* _EXERCISE AIM_:
Copy verbatim the listing lines from the line with "The width and height of the screenshot is (800, 600)." to the line with "center [400, 56].", including both.

* _GIVEN RECORDS_:
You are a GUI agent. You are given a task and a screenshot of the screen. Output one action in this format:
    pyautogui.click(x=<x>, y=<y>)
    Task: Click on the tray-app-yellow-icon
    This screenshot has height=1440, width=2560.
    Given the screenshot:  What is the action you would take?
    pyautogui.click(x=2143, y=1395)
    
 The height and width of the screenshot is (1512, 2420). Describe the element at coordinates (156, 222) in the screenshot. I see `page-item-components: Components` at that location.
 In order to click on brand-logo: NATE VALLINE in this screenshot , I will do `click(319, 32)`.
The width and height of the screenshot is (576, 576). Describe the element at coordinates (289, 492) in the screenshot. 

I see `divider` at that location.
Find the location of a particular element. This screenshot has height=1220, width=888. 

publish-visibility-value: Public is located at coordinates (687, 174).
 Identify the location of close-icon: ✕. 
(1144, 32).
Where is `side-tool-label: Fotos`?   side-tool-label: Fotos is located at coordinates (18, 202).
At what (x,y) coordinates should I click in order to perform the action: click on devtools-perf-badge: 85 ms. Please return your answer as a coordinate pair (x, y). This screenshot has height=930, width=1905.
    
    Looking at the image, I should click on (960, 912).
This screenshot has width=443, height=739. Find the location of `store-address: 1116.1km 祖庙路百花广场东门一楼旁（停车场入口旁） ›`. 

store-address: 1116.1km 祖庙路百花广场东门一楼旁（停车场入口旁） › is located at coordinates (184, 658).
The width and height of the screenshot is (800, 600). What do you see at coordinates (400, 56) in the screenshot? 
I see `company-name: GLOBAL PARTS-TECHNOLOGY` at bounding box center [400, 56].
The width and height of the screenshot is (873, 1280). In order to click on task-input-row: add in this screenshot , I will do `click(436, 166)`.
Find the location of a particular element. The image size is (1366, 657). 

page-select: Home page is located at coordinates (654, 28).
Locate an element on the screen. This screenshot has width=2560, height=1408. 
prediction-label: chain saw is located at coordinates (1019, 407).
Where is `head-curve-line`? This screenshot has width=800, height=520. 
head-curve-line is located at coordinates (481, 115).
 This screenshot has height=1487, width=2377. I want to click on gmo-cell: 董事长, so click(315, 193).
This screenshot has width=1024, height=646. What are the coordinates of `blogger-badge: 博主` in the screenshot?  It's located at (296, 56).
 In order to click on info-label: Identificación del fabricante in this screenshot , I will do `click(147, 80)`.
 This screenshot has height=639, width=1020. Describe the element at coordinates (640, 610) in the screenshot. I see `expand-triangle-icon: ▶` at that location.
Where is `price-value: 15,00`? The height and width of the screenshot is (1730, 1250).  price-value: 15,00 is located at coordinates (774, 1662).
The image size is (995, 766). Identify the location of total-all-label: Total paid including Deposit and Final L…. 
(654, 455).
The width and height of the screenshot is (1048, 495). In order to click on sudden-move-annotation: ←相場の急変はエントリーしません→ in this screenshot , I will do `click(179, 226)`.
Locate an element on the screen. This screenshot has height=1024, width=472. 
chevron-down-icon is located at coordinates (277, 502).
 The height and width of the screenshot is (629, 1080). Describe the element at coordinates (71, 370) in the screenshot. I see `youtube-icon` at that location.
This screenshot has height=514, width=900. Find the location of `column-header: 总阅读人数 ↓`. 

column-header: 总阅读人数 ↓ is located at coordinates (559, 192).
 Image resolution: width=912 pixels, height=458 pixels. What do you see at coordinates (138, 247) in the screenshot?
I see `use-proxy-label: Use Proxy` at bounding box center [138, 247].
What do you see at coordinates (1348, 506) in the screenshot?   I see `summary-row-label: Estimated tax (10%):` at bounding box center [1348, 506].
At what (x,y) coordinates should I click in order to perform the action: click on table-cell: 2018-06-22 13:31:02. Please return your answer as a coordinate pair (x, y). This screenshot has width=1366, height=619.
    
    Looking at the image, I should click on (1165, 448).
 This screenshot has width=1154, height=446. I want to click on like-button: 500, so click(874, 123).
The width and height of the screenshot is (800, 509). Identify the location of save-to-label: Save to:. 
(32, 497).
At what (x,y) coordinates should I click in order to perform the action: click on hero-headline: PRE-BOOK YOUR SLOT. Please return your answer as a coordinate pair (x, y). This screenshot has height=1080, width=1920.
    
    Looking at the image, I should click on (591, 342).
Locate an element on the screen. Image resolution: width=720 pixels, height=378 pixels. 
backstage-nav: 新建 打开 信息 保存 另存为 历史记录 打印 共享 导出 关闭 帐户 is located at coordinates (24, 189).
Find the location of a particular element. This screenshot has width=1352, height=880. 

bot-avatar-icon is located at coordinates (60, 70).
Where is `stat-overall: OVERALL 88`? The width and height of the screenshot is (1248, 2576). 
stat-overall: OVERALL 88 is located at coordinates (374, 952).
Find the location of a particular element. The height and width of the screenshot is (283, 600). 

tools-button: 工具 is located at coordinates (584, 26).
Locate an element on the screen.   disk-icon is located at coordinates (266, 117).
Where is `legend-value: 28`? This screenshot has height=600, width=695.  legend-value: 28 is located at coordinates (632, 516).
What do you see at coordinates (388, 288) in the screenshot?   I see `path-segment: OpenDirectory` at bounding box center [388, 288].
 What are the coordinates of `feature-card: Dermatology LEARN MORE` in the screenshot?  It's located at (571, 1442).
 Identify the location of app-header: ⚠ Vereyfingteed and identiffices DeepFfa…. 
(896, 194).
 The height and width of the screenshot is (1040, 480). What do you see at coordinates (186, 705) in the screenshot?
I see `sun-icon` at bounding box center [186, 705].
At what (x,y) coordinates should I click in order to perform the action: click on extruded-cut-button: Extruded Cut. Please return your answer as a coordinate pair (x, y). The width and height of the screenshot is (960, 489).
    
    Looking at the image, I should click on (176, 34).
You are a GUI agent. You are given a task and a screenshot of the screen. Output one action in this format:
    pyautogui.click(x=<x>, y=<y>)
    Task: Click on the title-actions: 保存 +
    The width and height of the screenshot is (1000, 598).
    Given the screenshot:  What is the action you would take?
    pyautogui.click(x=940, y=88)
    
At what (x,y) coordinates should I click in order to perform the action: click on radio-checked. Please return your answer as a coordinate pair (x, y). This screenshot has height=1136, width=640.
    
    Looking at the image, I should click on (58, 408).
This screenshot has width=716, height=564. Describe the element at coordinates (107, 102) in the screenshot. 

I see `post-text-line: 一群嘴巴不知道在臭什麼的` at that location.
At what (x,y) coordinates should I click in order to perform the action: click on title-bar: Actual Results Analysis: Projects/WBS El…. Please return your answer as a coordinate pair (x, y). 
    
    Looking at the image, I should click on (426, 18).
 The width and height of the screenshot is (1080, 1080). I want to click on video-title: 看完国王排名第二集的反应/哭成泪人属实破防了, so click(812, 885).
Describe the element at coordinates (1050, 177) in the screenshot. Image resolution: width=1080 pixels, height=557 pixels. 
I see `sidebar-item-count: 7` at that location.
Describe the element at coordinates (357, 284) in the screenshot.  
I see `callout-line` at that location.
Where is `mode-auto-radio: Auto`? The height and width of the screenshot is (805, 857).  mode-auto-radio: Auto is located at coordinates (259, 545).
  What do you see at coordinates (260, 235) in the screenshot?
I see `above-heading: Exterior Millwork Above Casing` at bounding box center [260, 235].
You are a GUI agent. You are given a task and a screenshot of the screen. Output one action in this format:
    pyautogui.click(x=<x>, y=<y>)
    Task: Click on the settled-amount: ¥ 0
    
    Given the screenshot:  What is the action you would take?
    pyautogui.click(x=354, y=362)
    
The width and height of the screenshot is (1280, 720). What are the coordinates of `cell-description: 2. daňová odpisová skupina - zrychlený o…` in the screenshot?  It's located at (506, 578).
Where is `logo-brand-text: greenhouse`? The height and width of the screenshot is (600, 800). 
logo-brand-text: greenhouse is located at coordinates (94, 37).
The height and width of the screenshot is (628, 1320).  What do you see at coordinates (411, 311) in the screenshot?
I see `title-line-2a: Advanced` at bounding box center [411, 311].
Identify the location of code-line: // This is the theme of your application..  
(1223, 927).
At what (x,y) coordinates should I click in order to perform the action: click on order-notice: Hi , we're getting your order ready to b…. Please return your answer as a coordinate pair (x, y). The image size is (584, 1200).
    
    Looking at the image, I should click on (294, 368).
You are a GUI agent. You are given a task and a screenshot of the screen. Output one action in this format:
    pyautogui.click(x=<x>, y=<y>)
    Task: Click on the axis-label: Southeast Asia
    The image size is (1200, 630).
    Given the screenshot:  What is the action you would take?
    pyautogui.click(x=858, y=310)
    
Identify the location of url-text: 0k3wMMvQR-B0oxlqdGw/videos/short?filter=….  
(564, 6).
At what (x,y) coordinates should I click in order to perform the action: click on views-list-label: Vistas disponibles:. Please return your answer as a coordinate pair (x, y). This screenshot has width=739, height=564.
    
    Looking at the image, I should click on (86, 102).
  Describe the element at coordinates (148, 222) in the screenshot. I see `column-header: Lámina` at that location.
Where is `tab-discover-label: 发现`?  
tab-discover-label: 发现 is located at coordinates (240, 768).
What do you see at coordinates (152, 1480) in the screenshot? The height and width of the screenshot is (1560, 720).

* _OUTPUT FOR THIS TASK_:
The width and height of the screenshot is (800, 600). What do you see at coordinates (400, 56) in the screenshot? 
I see `company-name: GLOBAL PARTS-TECHNOLOGY` at bounding box center [400, 56].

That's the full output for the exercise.